Un addetto per 150 prelievi Laboratorio analisi nel caos

File estenuanti e proteste contro la presenza di un solo infermiere sui 5 previsti Il manager dell’Asl promette una sostituzione e la riorganizzazione del servizio
SULMONA. Un solo infermiere per 150 prelievi da fare. È accaduto ieri mattina nel laboratorio analisi dell’ospedale di Sulmona dove le carenze di personale hanno fatto perdere tempo e pazienza agli utenti. Non sono, infatti, mancate le proteste per una mattinata estenuante trascorsa in attesa del proprio turno all’ingresso dell’Annunziata. In tanti, ieri, sono rimasti in coda per ore, nella vana speranza di veder arrivare qualcuno in grado di velocizzare i prelievi per le analisi prenotate da tempo. Ma il numero delle persone in attesa è via via cresciuto ed è stato il caos. Dei cinque infermieri in organico, tre sono in malattia e una quarta persona è in maternità. Un solo operatore in servizio, dunque, costretto a correre da un paziente all’altro per sbrigare i prelievi e le analisi. Non proprio una cosa semplice, tanto più in presenza di una folla sempre più rumoreggiante.
«Non si può perdere un’intera mattinata per un prelievo», fa notare una donna poco prima di abbandonare inviperita il posto in coda. «Questa è diventata la sanità pubblica. Eppure tasse e ticket li paghiamo, ma il servizio risulta assolutamente sotto i livelli minimi qualitativi ed è ora che qualcuno all’Asl ne prenda atto». Tante le segnalazioni arrivate anche al Tribunale per i diritti del malato. «Il direttore generale dell’azienda sanitaria deve pensare a risolvere questi problemi non più rinviabili», interviene il responsabile regionale Edoardo Facchini. «Adesso basta. Noi siamo più volte intervenuti per richiedere alla Asl di integrare il personale per poter far fronte alle necessità degli utenti. Così non si può più andare avanti».
Da parte sua, l’Asl ammette la carenza di personale e fa sapere che in supporto all’unico infermiere addetto ai prelievi ci sarebbero anche alcuni medici. «Per motivi contingenti, dovuti a malattie e maternità, c’è in servizio un numero di infermieri inferiore rispetto a quello previsto in pianta organica, ma nel frattempo ad affiancare gli operatori nei prelievi ci sono anche i medici», precisa il manager dell’Asl Rinaldo Tordera. «Gli infermieri assegnati al servizio sono cinque, ma tre sono in malattia. Un’altra infermiera, attualmente in maternità, verrà presto sostituita. Operazione per la quale sono già in corso le relative procedure».
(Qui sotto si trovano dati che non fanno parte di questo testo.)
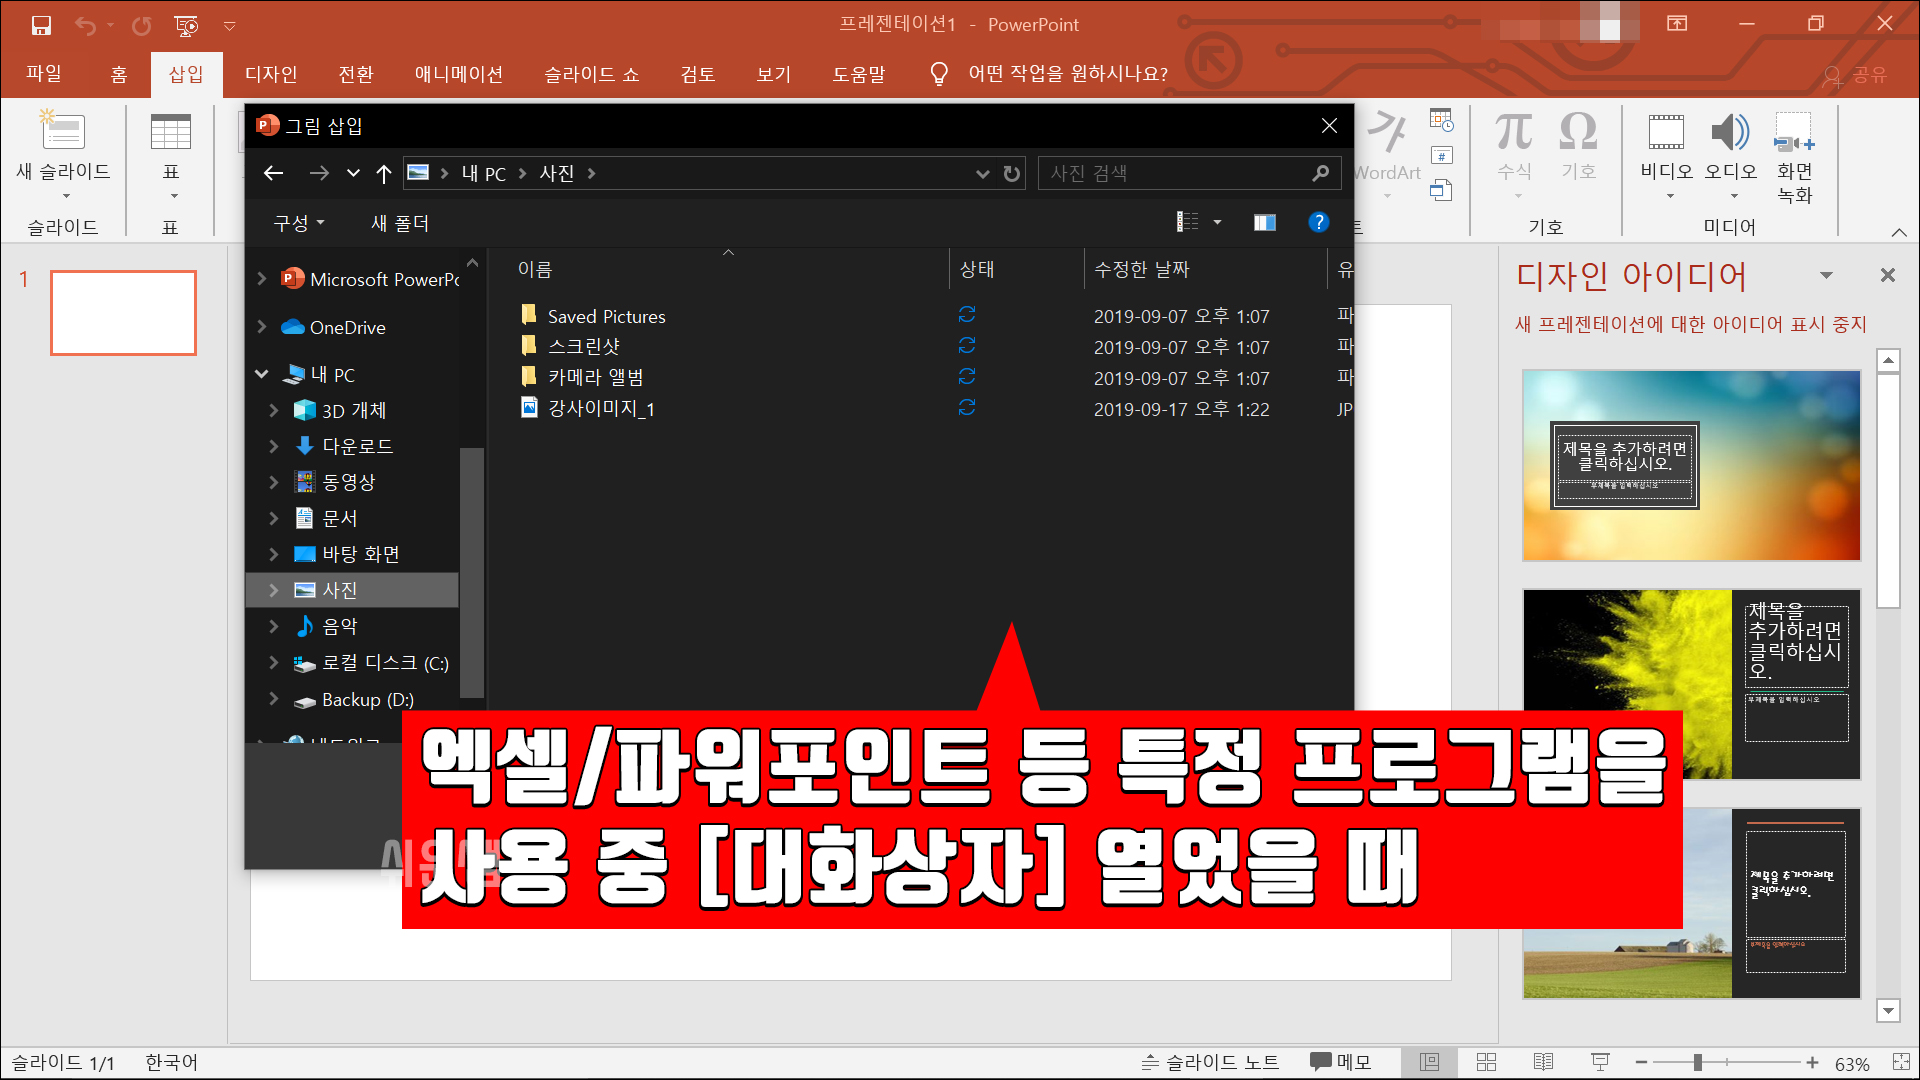
Task: Switch to slide sorter view
Action: (x=1486, y=1062)
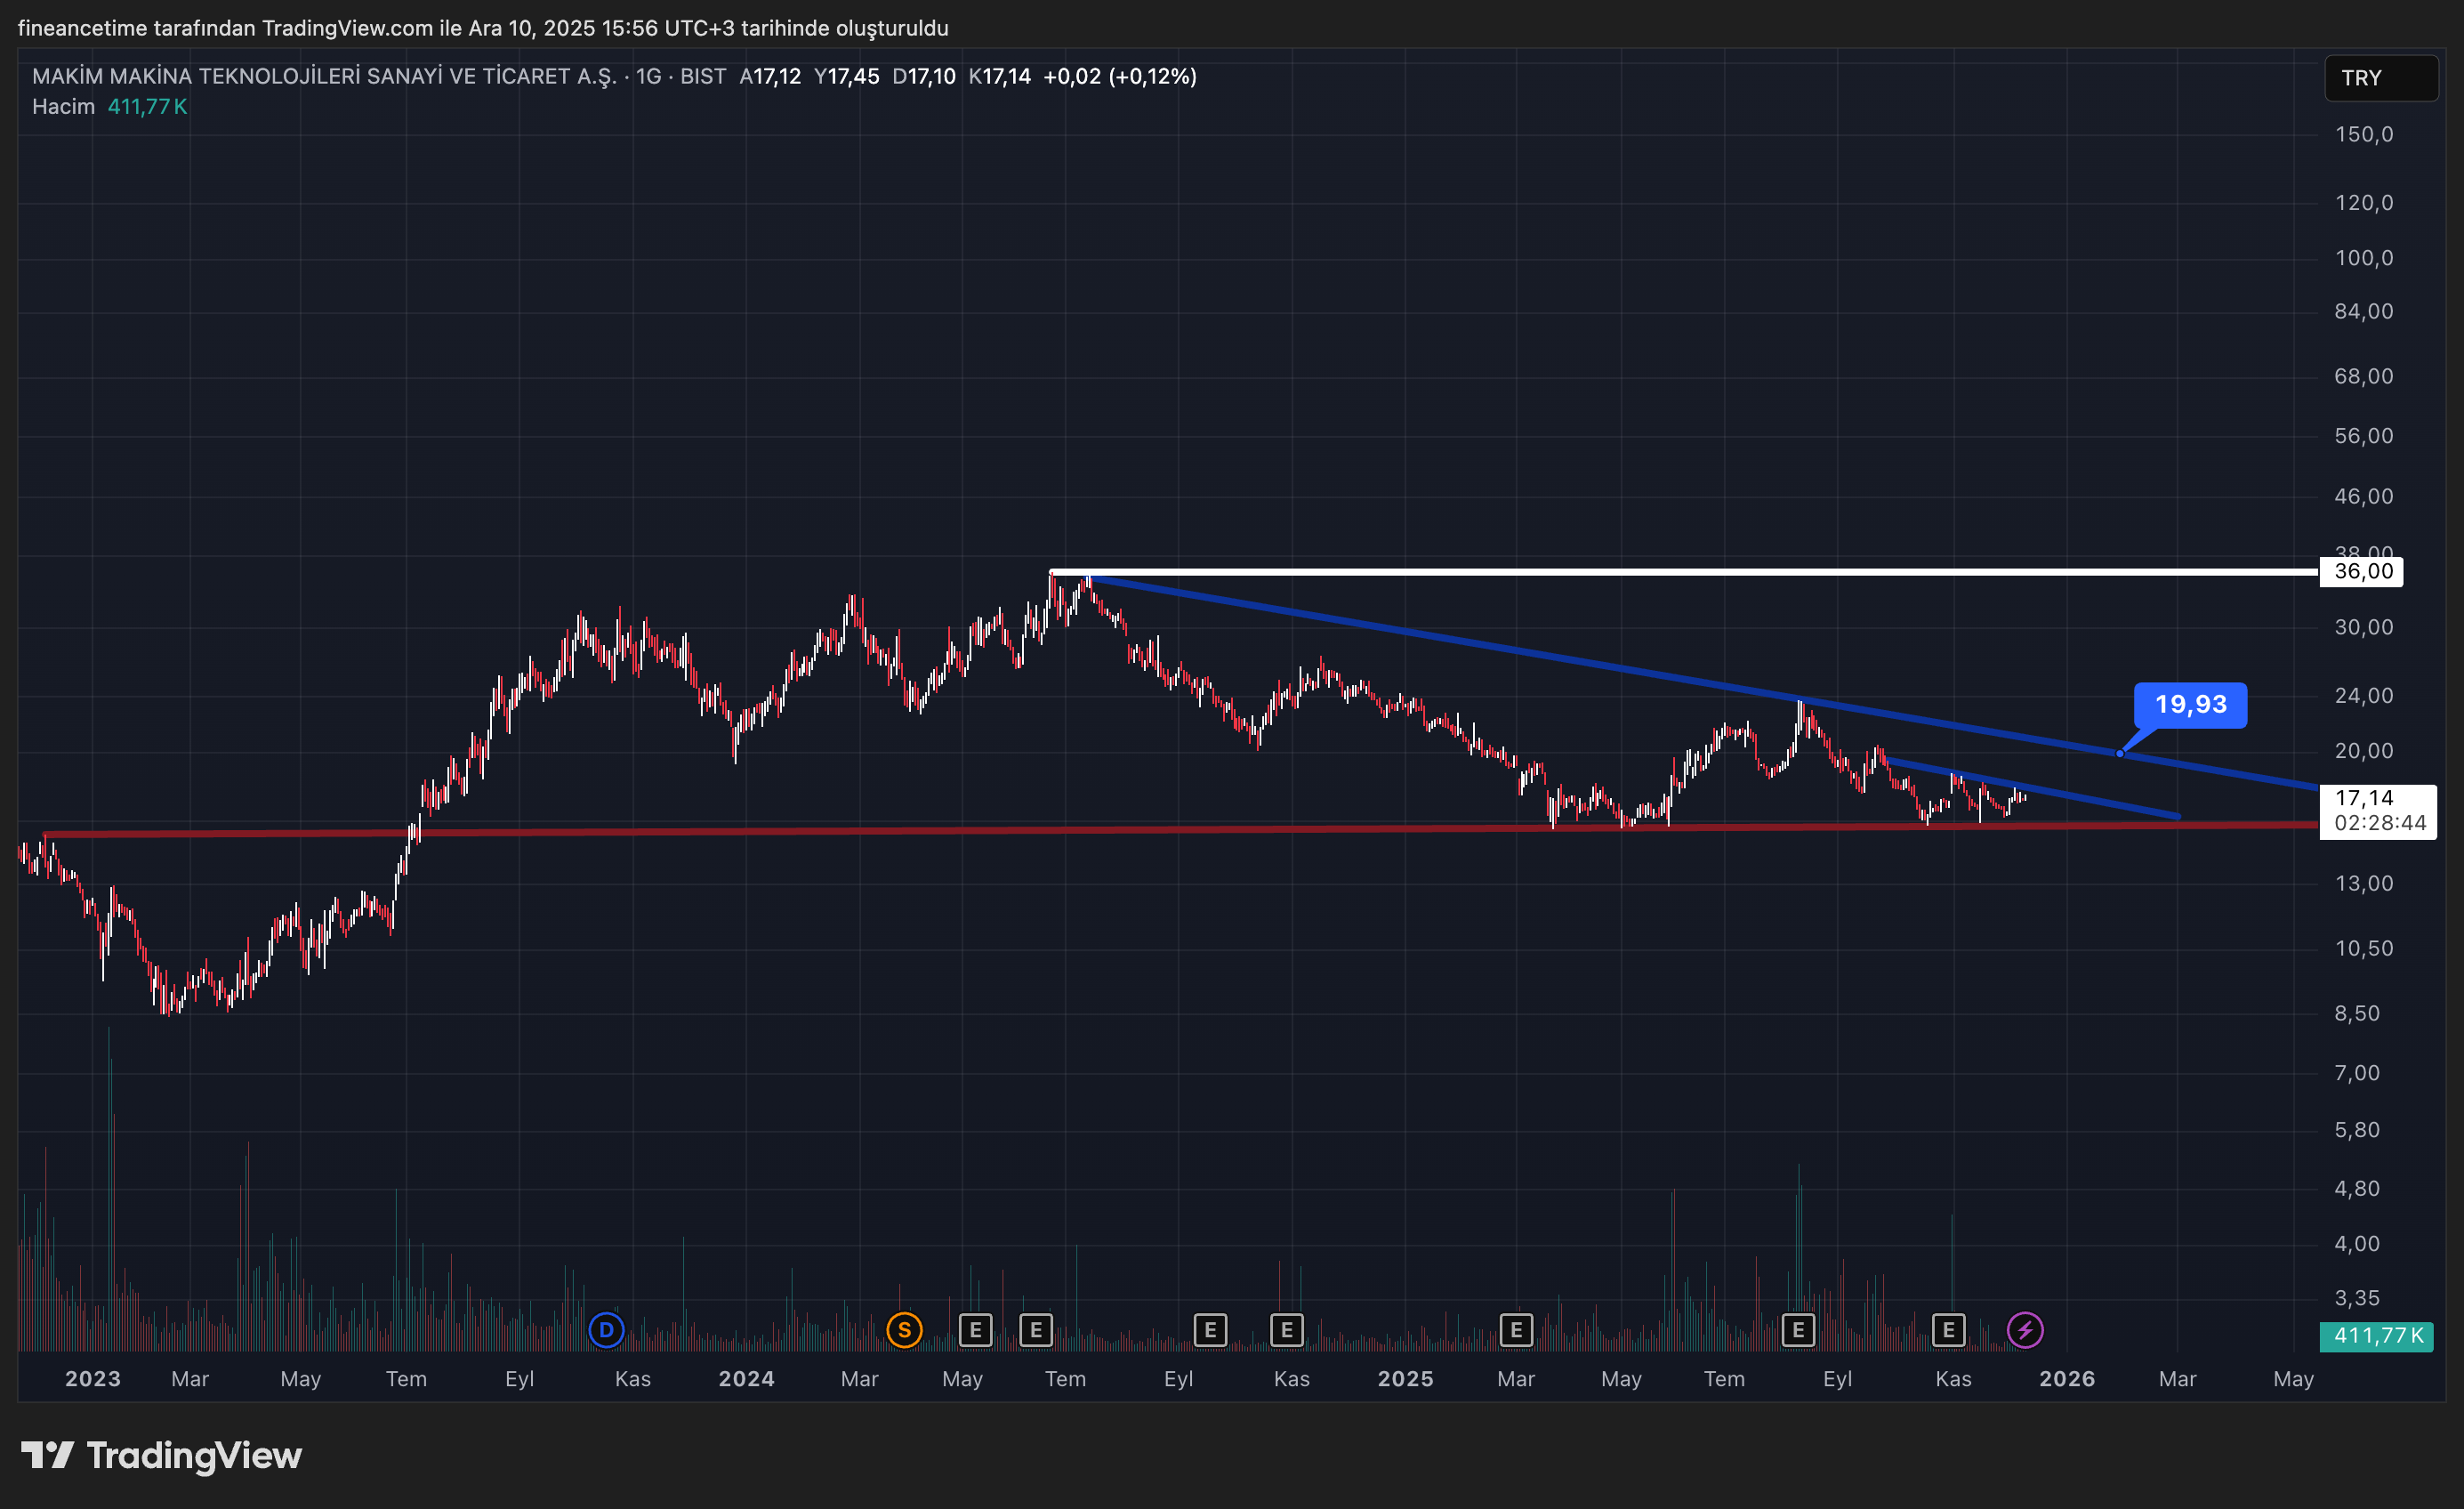Click the 19,93 blue price callout

(x=2190, y=705)
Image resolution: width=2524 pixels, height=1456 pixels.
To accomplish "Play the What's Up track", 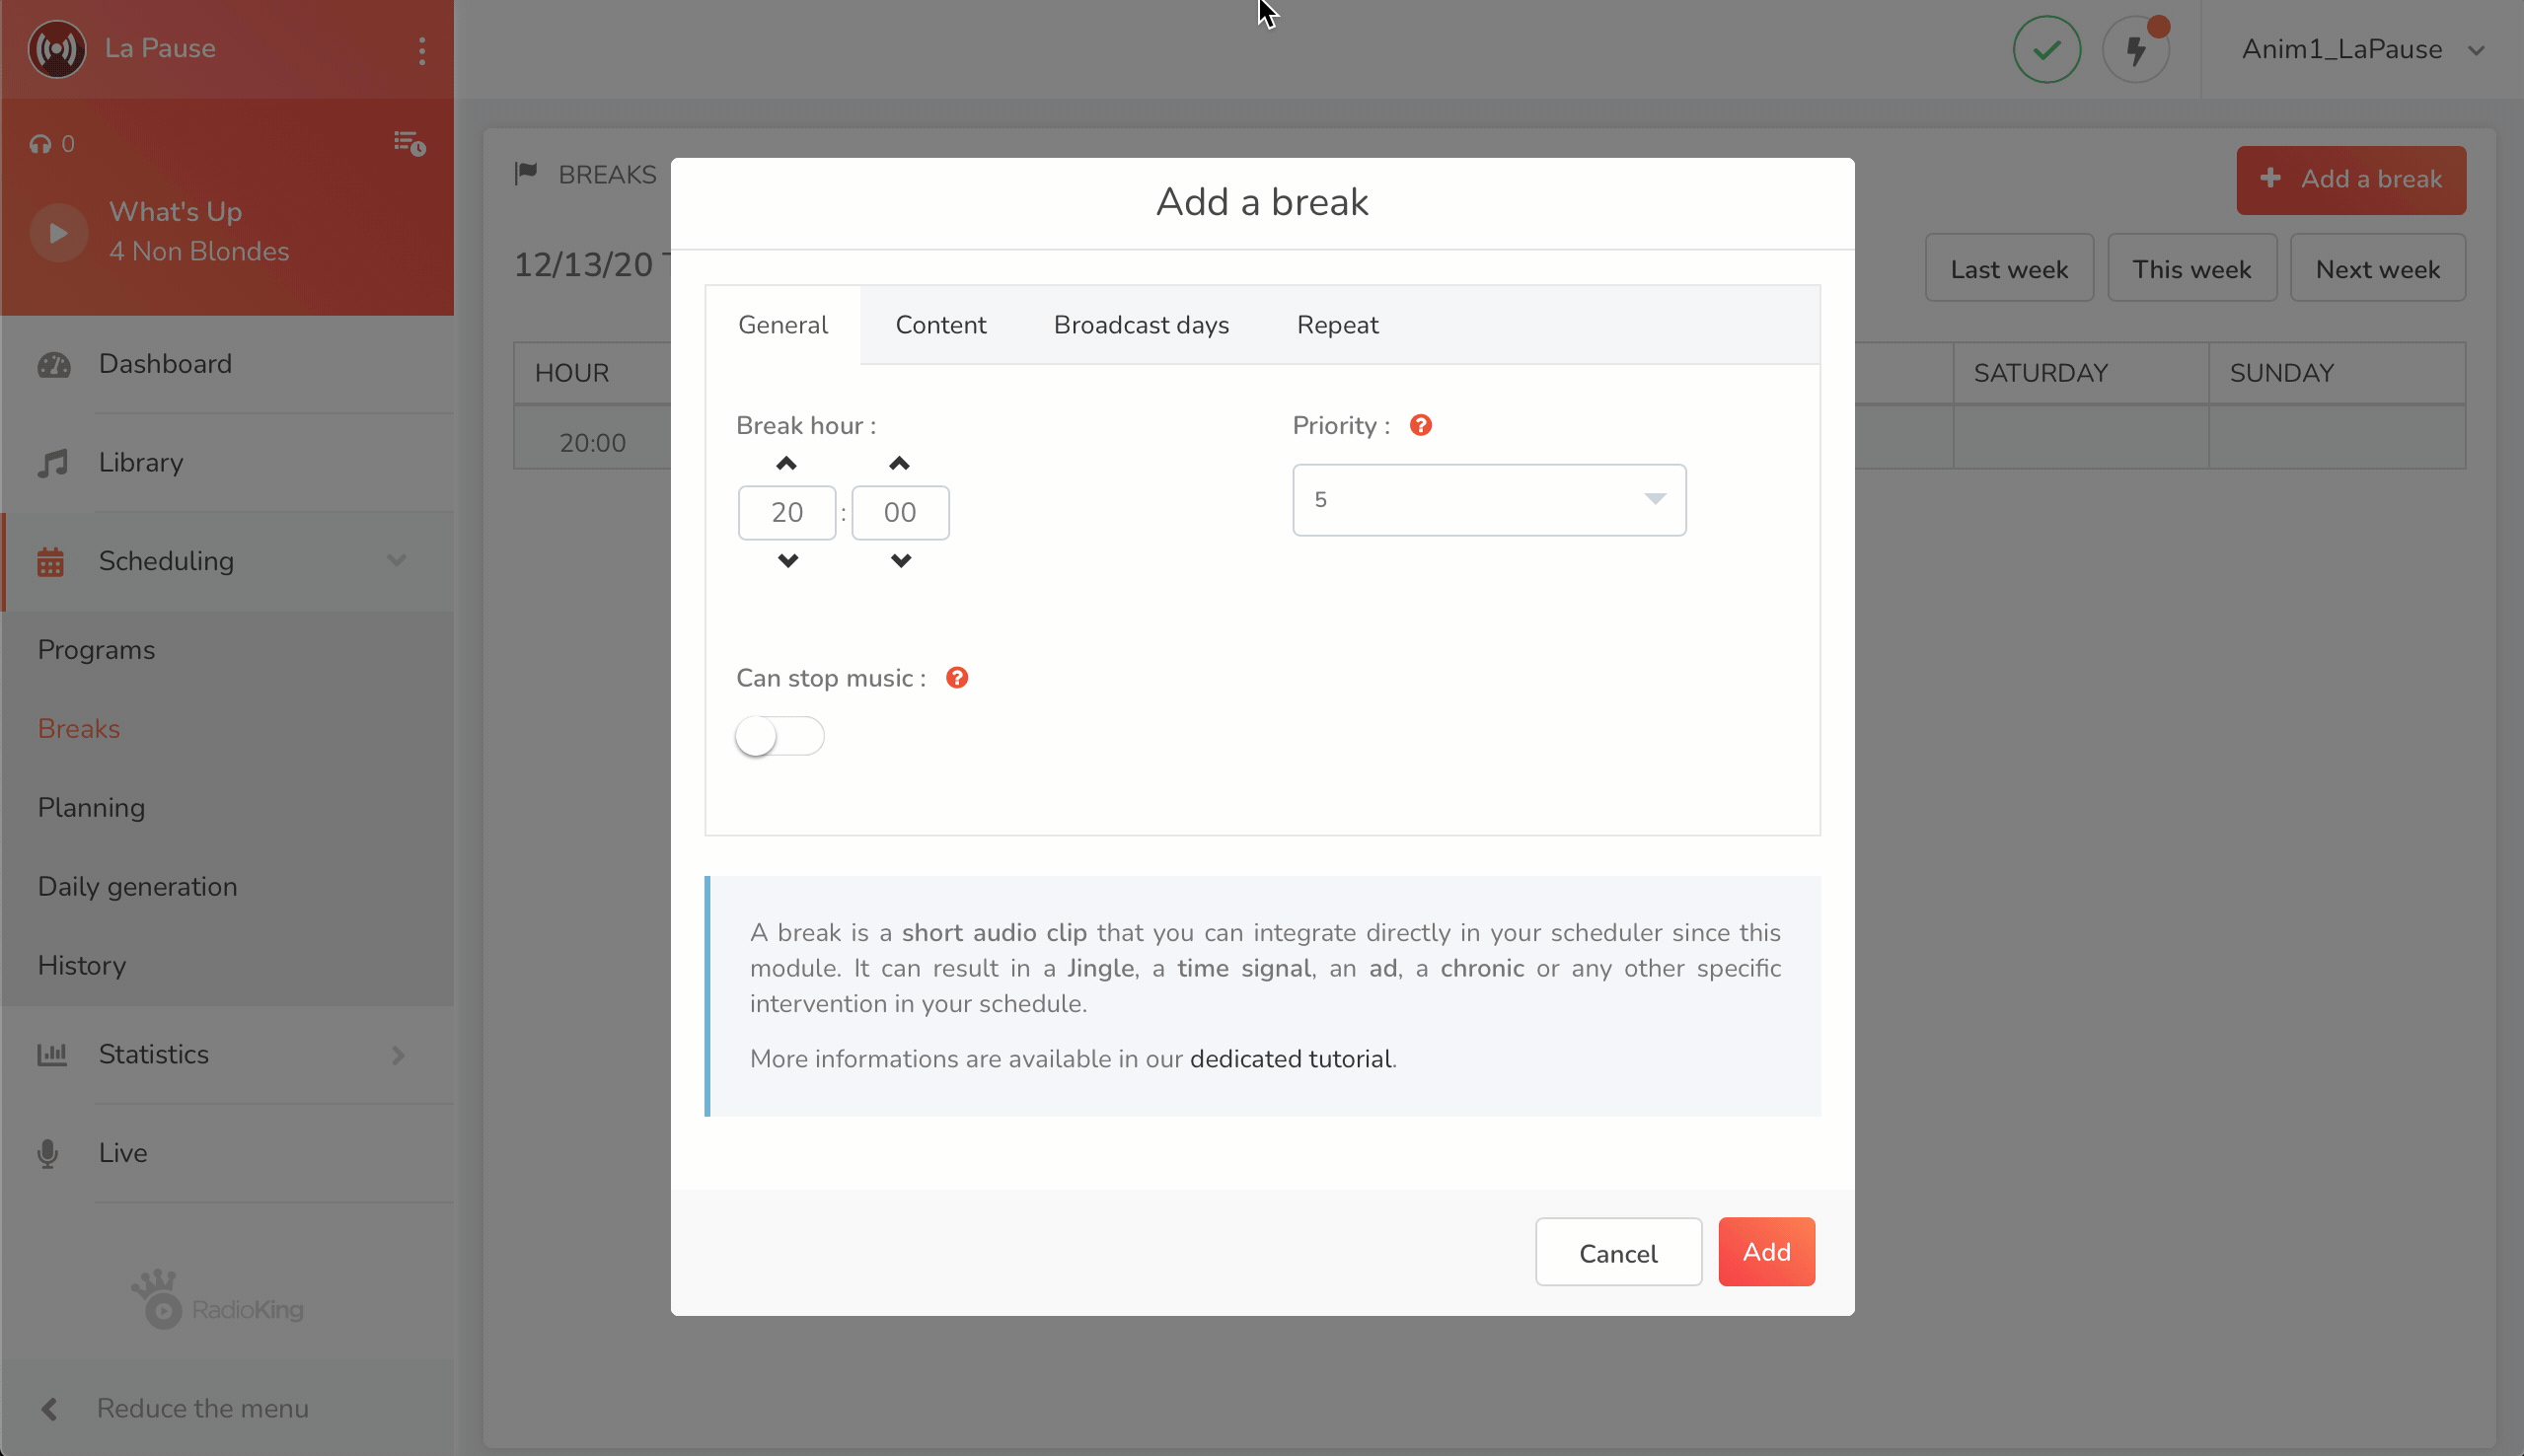I will [x=59, y=232].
Il direttore generale dell’ Asl, però, va oltre e fa sapere che si sta portando avanti una nuova organizzazione del reparto sulmonese per evitare situazioni spiacevoli come quella accaduta ieri. «Al di là della situazione attuale, nel nuovo atto aziendale dell’Asl è prevista una riorganizzazione che porterà al potenziamento del laboratorio analisi dell’ospedale di Sulmona, così da poter soddisfare in maniera più incisiva le esigenze degli utenti», è la promessa del manager Tordera.